**Problem to work on:** Work through the listing below and give again exactly the lines from the one with "[Share on Pinterest] (1008, 1228)" to the one with "J'ai indiqué une", both ends included. All other lines and all pictures stay out.

**Task inputs:**
· · ·

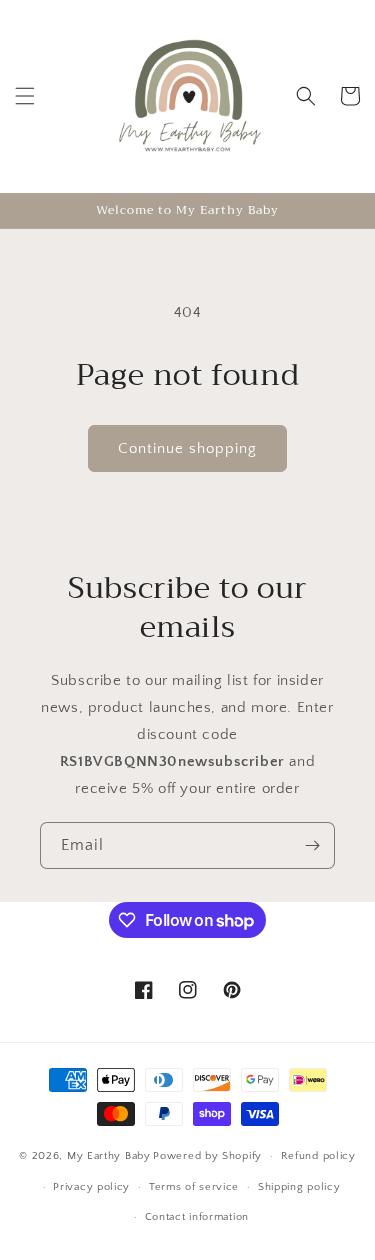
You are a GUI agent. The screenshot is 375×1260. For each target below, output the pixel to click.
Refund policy (318, 1156)
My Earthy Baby (109, 1156)
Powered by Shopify (207, 1156)
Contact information (197, 1217)
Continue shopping (187, 448)
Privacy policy (91, 1187)
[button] (25, 96)
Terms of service (194, 1187)
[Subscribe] (312, 845)
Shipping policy (299, 1187)
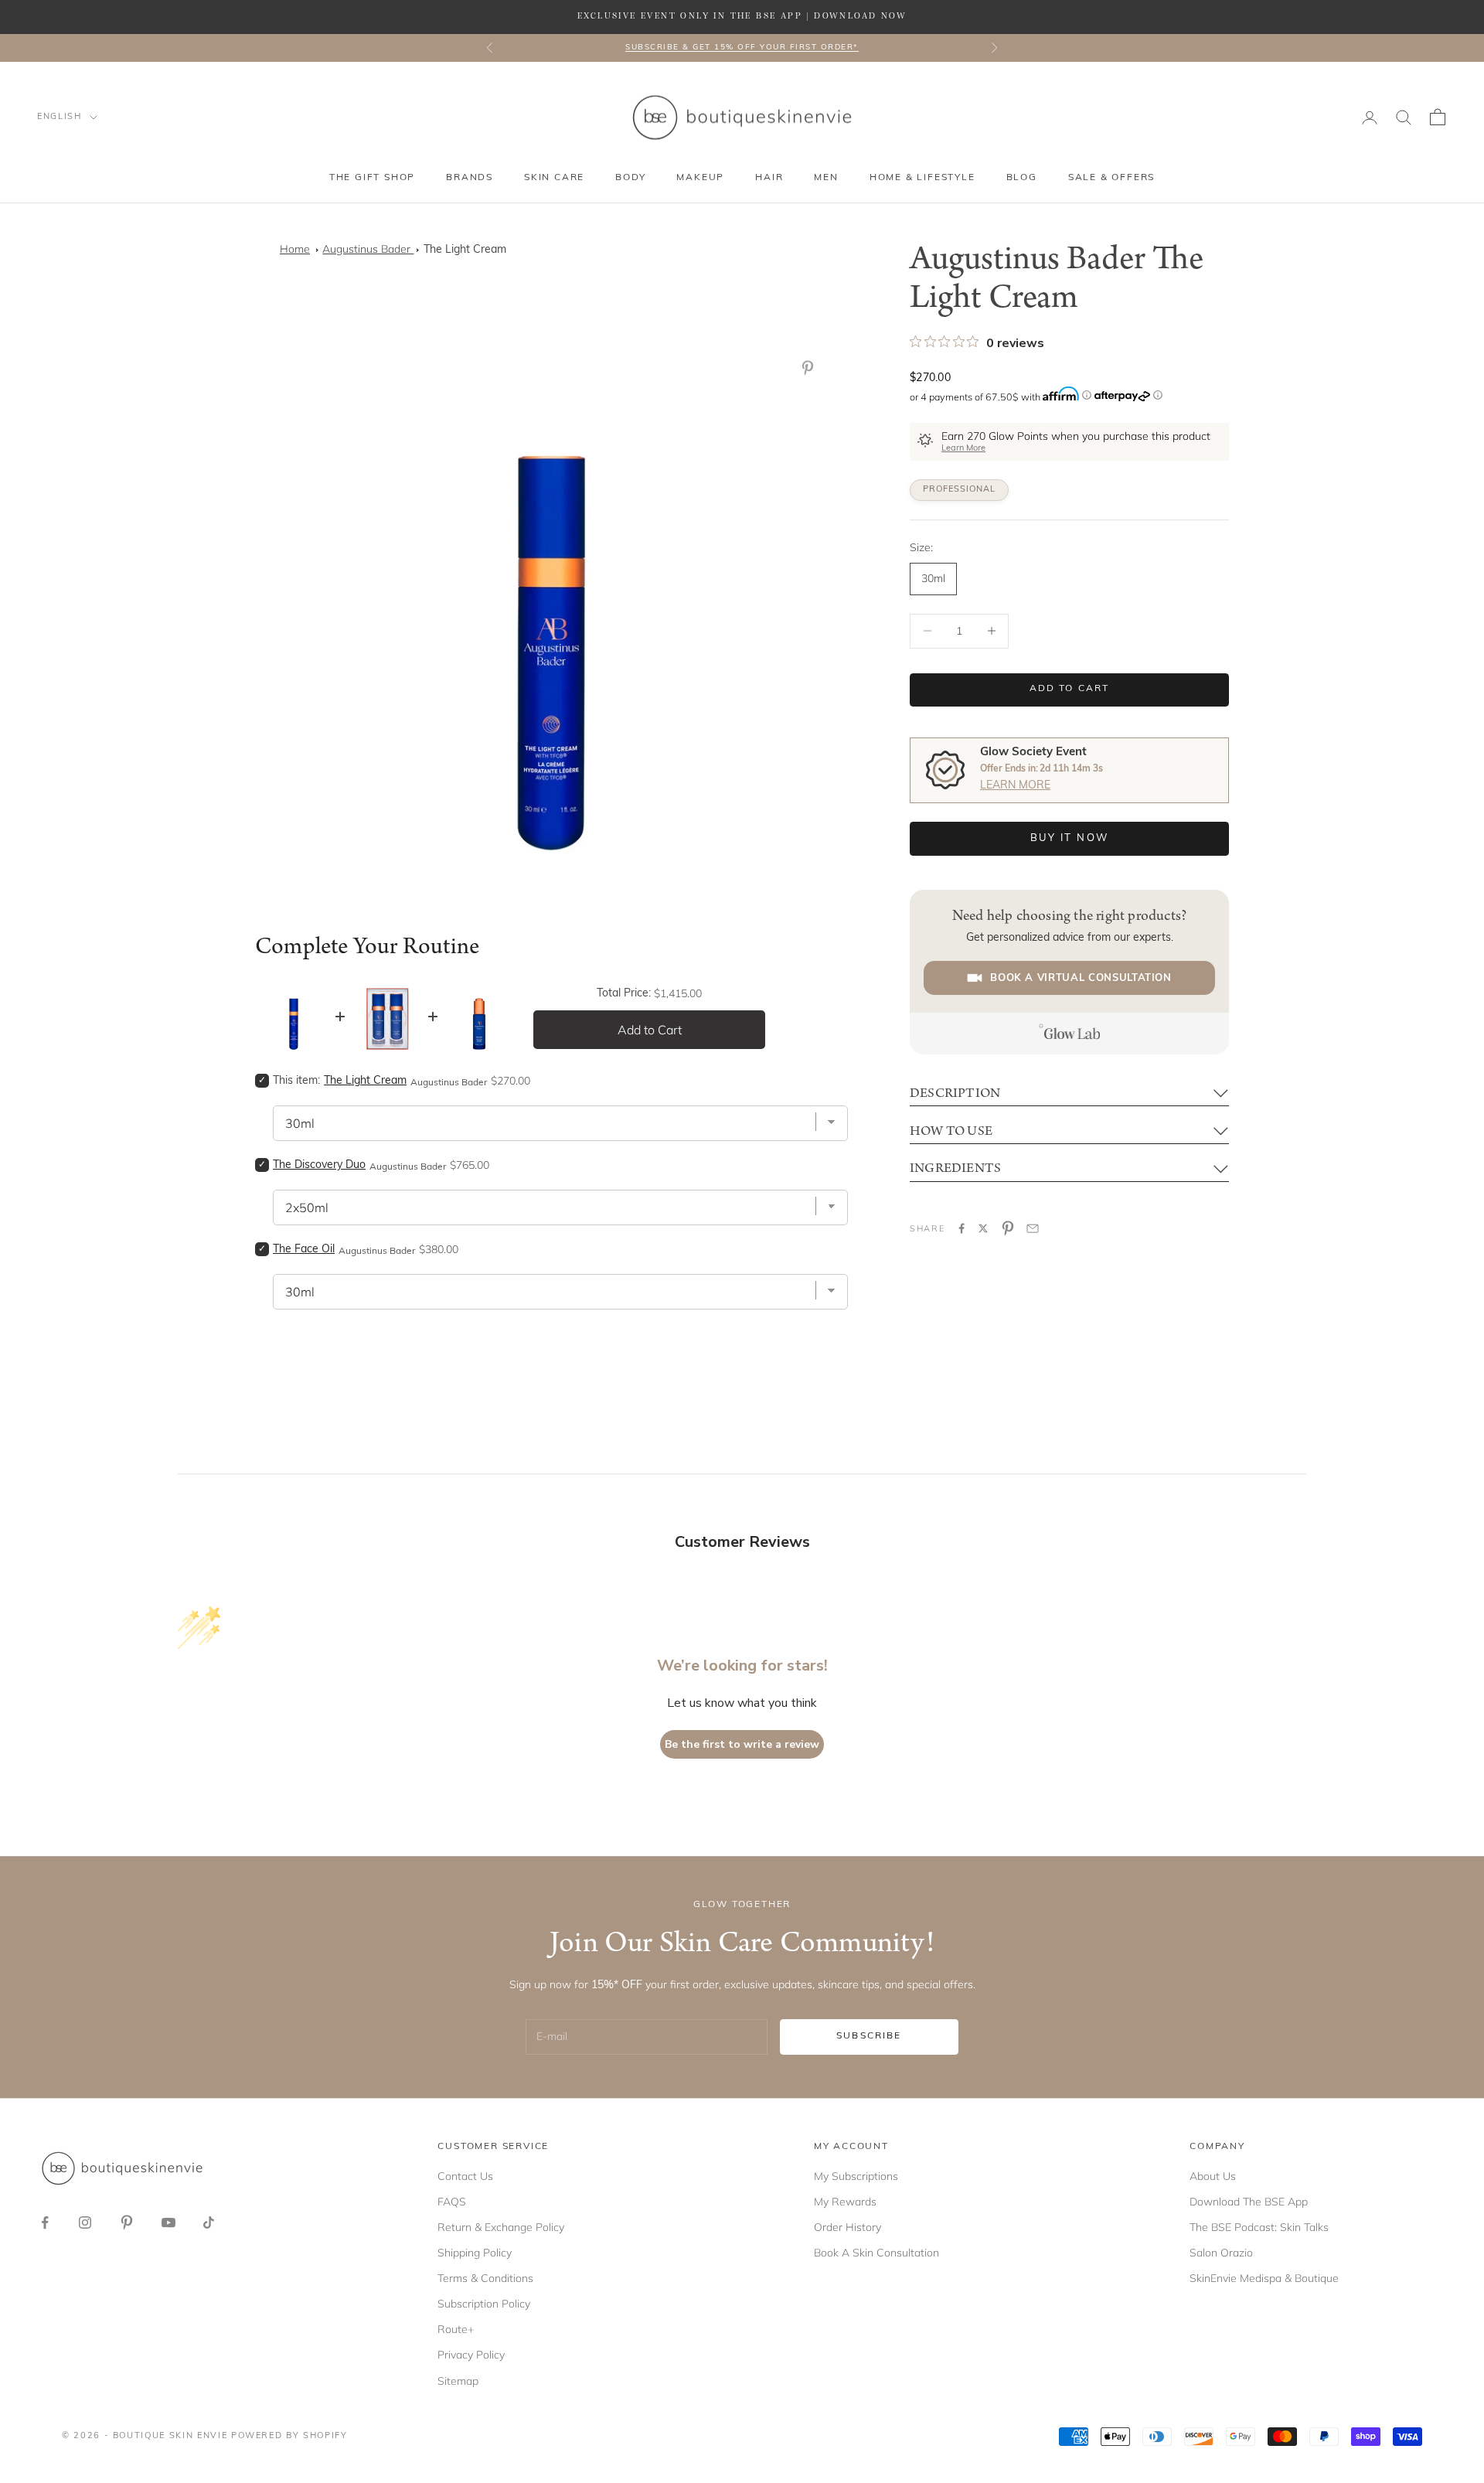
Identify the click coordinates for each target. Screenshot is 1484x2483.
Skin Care (554, 177)
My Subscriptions (856, 2176)
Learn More (963, 448)
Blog (1021, 177)
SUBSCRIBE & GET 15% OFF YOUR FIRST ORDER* (742, 47)
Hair (769, 177)
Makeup (700, 177)
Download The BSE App (1249, 2202)
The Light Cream (465, 250)
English (59, 117)
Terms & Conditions (485, 2278)
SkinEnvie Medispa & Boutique (1264, 2278)
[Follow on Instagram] (85, 2222)
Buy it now (1069, 838)
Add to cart (1070, 688)
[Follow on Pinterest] (126, 2222)
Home (295, 249)
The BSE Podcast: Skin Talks (1259, 2227)
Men (826, 177)
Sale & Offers (1111, 177)
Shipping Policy (474, 2253)
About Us (1213, 2176)
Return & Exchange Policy (500, 2227)
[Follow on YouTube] (168, 2222)
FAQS (451, 2202)
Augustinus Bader (368, 249)
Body (630, 177)
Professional (959, 489)
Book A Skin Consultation (876, 2253)
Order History (847, 2227)
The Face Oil (304, 1249)
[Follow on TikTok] (208, 2222)
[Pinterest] (810, 368)
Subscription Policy (483, 2304)
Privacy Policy (471, 2355)
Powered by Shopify (289, 2436)
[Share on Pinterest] (1008, 1228)
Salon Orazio (1221, 2253)
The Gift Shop (372, 177)
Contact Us (465, 2176)
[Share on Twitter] (983, 1228)
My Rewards (845, 2202)
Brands (469, 177)
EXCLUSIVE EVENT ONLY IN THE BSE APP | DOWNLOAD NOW (742, 16)
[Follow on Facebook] (45, 2222)
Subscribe (868, 2036)
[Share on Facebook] (961, 1228)
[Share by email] (1032, 1228)
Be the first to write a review (742, 1744)
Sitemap (457, 2381)
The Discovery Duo (319, 1165)
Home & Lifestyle (922, 177)
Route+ (455, 2329)
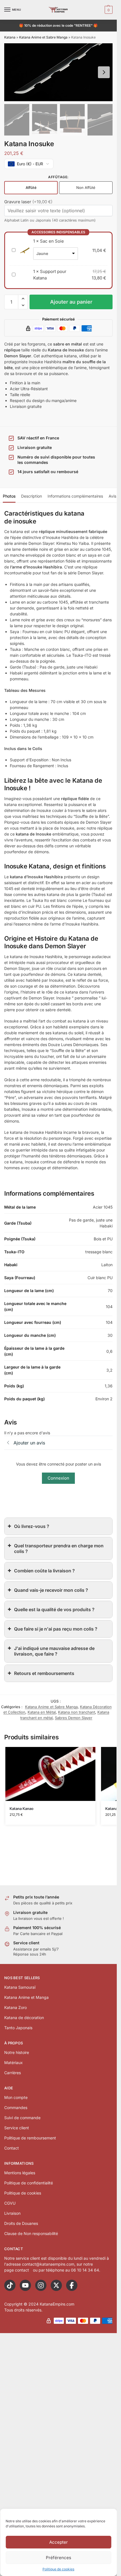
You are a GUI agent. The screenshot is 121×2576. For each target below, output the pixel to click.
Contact (11, 2148)
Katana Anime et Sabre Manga (43, 37)
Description (31, 496)
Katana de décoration (24, 2017)
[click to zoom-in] (58, 72)
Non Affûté (85, 187)
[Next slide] (104, 72)
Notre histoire (16, 2052)
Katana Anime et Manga (26, 1997)
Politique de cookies (58, 2569)
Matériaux (13, 2062)
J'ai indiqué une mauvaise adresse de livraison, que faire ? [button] (54, 1651)
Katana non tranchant (76, 1712)
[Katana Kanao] (50, 1774)
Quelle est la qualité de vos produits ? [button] (54, 1609)
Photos (9, 496)
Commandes (15, 2107)
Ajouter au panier (71, 302)
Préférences (58, 2557)
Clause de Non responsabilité (31, 2233)
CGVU (9, 2203)
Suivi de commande (22, 2117)
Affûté (31, 187)
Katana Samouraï (19, 1987)
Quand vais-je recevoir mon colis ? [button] (51, 1590)
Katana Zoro (15, 2007)
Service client (16, 2127)
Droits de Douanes (21, 2223)
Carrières (12, 2072)
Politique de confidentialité (28, 2182)
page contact (16, 2270)
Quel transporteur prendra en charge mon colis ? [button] (59, 1548)
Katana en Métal (42, 1712)
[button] (108, 10)
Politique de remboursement (30, 2137)
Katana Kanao (21, 1808)
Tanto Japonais (18, 2027)
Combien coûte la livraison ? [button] (44, 1570)
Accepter (58, 2542)
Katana (9, 37)
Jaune (42, 253)
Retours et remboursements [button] (44, 1673)
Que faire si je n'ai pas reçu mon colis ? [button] (55, 1629)
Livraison (12, 2213)
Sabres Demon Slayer (73, 1717)
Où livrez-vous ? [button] (31, 1526)
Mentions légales (19, 2172)
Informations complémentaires (75, 496)
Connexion (58, 1478)
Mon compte (16, 2097)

· · ·

**Written solution:**
[Share on Pinterest] (1008, 1228)
Salon Orazio (1221, 2253)
The Gift Shop (372, 177)
Contact Us (465, 2176)
[Share on Twitter] (983, 1228)
My Rewards (845, 2202)
Brands (469, 177)
EXCLUSIVE EVENT ONLY IN THE BSE APP | DOWNLOAD NOW (742, 16)
[Follow on Facebook] (45, 2222)
Subscribe (868, 2036)
[Share on Facebook] (961, 1228)
[Share by email] (1032, 1228)
Be the first to write a review (742, 1744)
Sitemap (457, 2381)
The Discovery Duo (319, 1165)
Home & Lifestyle (922, 177)
Route+ (455, 2329)
You are a GUI agent. The screenshot is 121×2576. For each target below, output the pixel to click.
Contact (11, 2148)
Katana Anime et Sabre Manga (43, 37)
Description (31, 496)
Katana de décoration (24, 2017)
[click to zoom-in] (58, 72)
Non Affûté (85, 187)
[Next slide] (104, 72)
Notre histoire (16, 2052)
Katana Anime et Manga (26, 1997)
Politique de cookies (58, 2569)
Matériaux (13, 2062)
J'ai indiqué une mauvaise adresse de livraison, que faire ? [button] (54, 1651)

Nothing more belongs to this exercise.